Saved entries

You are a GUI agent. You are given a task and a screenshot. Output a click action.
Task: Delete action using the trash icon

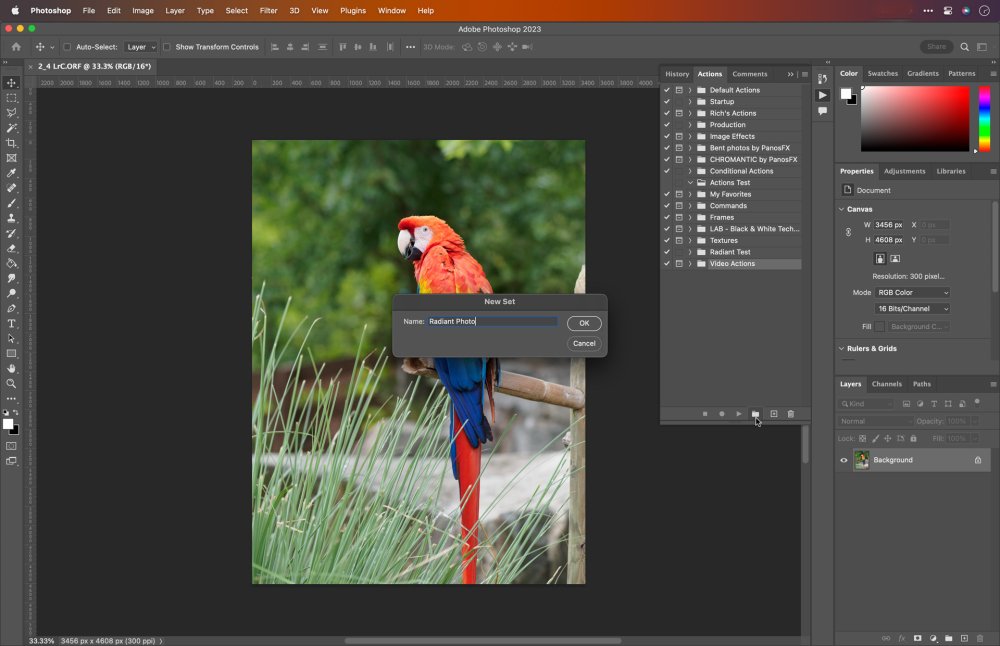point(791,414)
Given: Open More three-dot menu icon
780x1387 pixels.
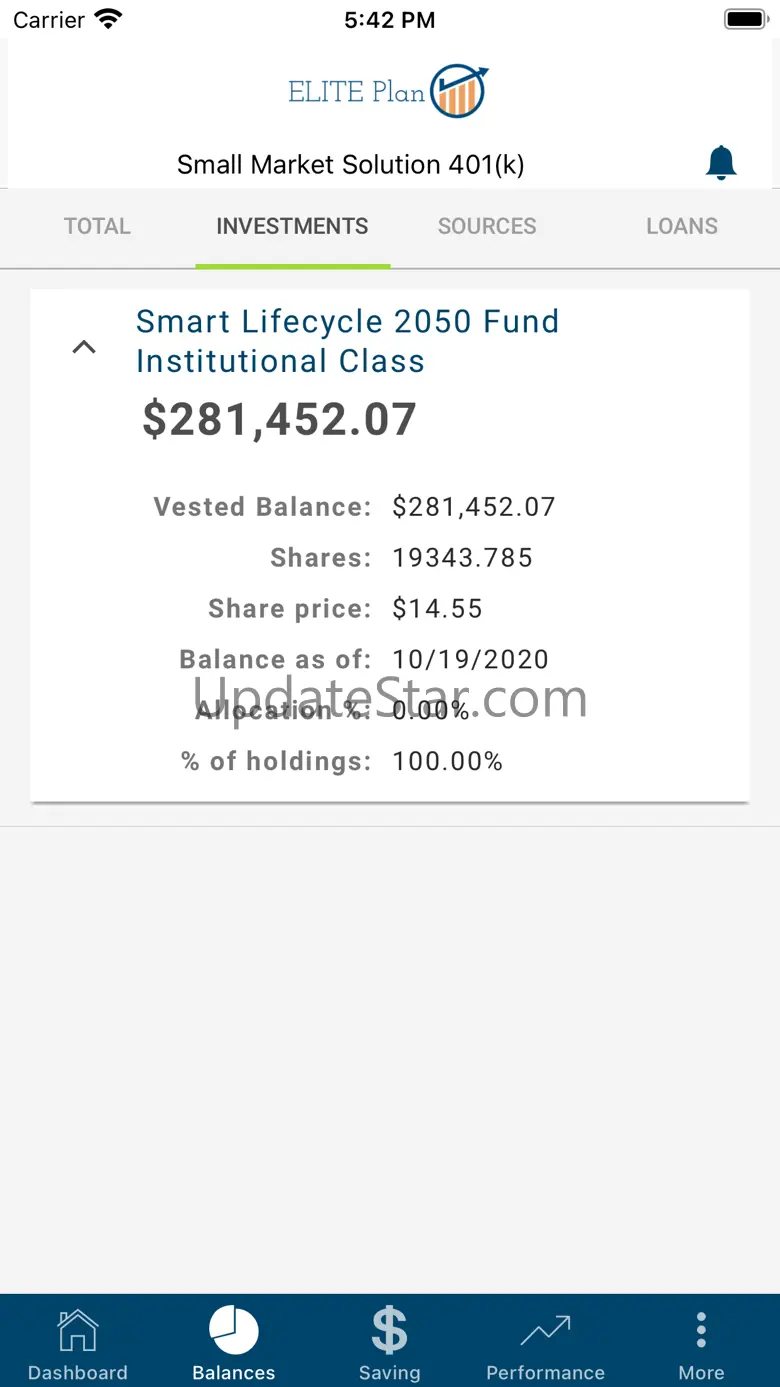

About this task:
No picture should be included when the data are set down again exactly.

Answer box:
You are a GUI agent. You are given a task and a screenshot. Output a click action.
Task: Delete action using the trash icon

point(791,414)
Given: Open More three-dot menu icon
780x1387 pixels.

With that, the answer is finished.